### The request
Can you set down the part of the post about the missing "Q" key in Terminal, from "Reputation: 23" up to and including "got remapped? Thanks!", word for word?

### Source
:::::

Reputation: 23
A little while back the "Q" key on my keyboard inexplicably stopped working in my Terminal. It works in all other places but if I type it in the Terminal nothing shows up; if I copy and paste that contains a "Q" character the "Q" gets omitted. For instance, if I copy "quote" and paste it into the terminal, it displays the following:
cs9e-1aj@hive12 [125] ~ # uote
If a existing file contains the "Q" character in its filename and I tab-complete, the "Q" character does show up. I'm just now in the process of learning Unix and I'm not able to find any information as to what might be going on. Does anyone know what may have happened? Is there any way to check if the key got remapped? Thanks!
Here is the output of "stty -a":
speed 9600 baud; 24 rows; 80 columns;
lflags: icanon isig iexten echo echoe -echok echoke -echonl echoctl
-echoprt -altwerase -noflsh -tostop -flusho pendin -nokerninfo
-extproc
iflags: -istrip icrnl -inlcr -igncr ixon -ixoff ixany imaxbel iutf8
-ignbrk brkint -inpck -ignpar -parmrk
oflags: opost onlcr -oxtabs -onocr -onlret
cflags: cread cs8 -parenb -parodd hupcl -clocal -cstopb -crtscts -dsrflow
-dtrflow -mdmbuf
cchars: discard = ^O; dsusp = ^Y; eof = ^D; eol = <undef>;
eol2 = <undef>; erase = ^?; intr = ^C; kill = ^U; lnext = ^V;
min = 1; quit = ^\; reprint = ^R; start = ^Q; status = ^T;
stop = ^S; susp = q; time = 0; werase = ^W;
Upvotes: 2
Views: 664
Reputation: 34813
stty
is an ancient Unix command for configuring the operating system to work with your terminal, whether it be a VT100, an IBM 3486, an ICL 7561, or one that you built yourself in your garage.
(last image by Andrew Filer)

:::::

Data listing
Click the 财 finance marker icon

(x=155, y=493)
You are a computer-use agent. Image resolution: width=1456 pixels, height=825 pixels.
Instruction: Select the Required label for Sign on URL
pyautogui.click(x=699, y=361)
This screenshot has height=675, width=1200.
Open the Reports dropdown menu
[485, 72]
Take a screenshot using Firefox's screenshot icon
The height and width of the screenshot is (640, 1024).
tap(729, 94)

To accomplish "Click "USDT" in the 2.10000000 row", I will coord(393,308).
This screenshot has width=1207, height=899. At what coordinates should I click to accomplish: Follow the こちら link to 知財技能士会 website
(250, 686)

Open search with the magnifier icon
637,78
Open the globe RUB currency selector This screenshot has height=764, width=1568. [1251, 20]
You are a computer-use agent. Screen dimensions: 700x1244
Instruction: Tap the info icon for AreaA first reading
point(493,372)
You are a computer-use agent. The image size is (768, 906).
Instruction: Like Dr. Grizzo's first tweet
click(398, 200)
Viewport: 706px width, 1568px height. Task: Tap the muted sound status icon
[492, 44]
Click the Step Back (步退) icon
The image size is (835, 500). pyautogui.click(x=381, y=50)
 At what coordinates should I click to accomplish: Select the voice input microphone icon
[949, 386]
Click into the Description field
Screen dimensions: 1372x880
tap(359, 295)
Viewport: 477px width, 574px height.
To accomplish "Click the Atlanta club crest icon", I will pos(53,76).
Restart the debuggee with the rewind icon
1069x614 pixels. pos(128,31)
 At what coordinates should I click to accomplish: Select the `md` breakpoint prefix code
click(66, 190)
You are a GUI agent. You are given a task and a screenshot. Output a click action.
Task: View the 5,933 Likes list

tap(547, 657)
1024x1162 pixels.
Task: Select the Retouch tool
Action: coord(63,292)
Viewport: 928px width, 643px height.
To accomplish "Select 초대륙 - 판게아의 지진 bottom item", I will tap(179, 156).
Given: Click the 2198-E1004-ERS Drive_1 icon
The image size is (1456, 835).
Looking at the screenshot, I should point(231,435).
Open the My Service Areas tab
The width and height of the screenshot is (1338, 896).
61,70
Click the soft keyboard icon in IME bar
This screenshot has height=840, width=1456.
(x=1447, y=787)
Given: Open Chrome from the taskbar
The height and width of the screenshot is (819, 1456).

:::::

### Output for this task
Reputation: 23
A little while back the "Q" key on my keyboard inexplicably stopped working in my Terminal. It works in all other places but if I type it in the Terminal nothing shows up; if I copy and paste that contains a "Q" character the "Q" gets omitted. For instance, if I copy "quote" and paste it into the terminal, it displays the following:
cs9e-1aj@hive12 [125] ~ # uote
If a existing file contains the "Q" character in its filename and I tab-complete, the "Q" character does show up. I'm just now in the process of learning Unix and I'm not able to find any information as to what might be going on. Does anyone know what may have happened? Is there any way to check if the key got remapped? Thanks!